Sorry to hear.................im sure you gave him a good quality of life after he was saved from your cousin's granddaughter..........I just couldnt flush a healthy fish down the toilet and feel good about myself.......Dont see how others do it..........


----------



## dramaqueen (Jul 7, 2008)

Unfortunately it's no big deal to some people to just flush a fish when they get tired of it instead of trying to find it a good home.


----------



## Twistersmom (Dec 9, 2008)

RIP Max.
Sorry to hear of your loss.

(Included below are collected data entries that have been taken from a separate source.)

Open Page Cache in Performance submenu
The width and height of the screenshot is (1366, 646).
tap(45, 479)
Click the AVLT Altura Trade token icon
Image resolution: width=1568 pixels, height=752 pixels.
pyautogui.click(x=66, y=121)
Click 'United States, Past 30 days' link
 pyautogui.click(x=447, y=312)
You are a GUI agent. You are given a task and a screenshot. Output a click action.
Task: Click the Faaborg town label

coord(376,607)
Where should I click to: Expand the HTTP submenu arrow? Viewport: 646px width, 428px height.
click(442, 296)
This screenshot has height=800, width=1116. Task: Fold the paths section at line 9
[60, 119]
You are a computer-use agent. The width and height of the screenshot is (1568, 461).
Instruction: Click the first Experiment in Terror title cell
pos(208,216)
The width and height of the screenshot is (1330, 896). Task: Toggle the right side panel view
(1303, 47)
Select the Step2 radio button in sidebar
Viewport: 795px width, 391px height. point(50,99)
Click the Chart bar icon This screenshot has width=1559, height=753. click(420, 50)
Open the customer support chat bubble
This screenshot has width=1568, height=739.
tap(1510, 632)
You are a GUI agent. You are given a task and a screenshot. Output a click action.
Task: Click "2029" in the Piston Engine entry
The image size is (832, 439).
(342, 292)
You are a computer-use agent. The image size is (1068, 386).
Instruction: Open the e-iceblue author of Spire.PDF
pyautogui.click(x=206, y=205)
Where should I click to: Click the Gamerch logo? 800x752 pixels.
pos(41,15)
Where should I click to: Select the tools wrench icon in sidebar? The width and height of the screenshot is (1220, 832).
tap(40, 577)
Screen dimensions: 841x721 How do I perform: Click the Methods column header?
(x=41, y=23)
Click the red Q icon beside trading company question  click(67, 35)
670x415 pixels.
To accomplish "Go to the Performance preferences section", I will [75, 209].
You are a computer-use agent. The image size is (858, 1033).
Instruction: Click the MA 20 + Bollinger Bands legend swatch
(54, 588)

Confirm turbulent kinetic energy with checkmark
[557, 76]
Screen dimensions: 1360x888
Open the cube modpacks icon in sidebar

At least he had a good year and a half, thanks to you!


----------



## dramaqueen (Jul 7, 2008)

Thank you.


----------



## parakeeto225 (Apr 2, 2009)

betta's are good fish.. For being such a good owner he would always be in your heart.. even i miss him...


----------



## fishyinpa (Dec 25, 2008)

So sorry DQ. Rest in peace Max.


----------



## dramaqueen (Jul 7, 2008)

Thanks everyone.


----------



## Amphitrite (Sep 8, 2006)

I'm sorry to hear about Max, dramaqueen. At least you know you gave him a good home.


----------



## dramaqueen (Jul 7, 2008)

Thank you.


----------



## petlover2009 (Mar 4, 2009)

Sorry about your fish. It made me soooo sad when tammi died. She was one of my favorties. She was soo funny and cute. RIP TAMMI!!!!


----------



## dramaqueen (Jul 7, 2008)

Thank you, Petlover. What kind of fish was Tammi?


----------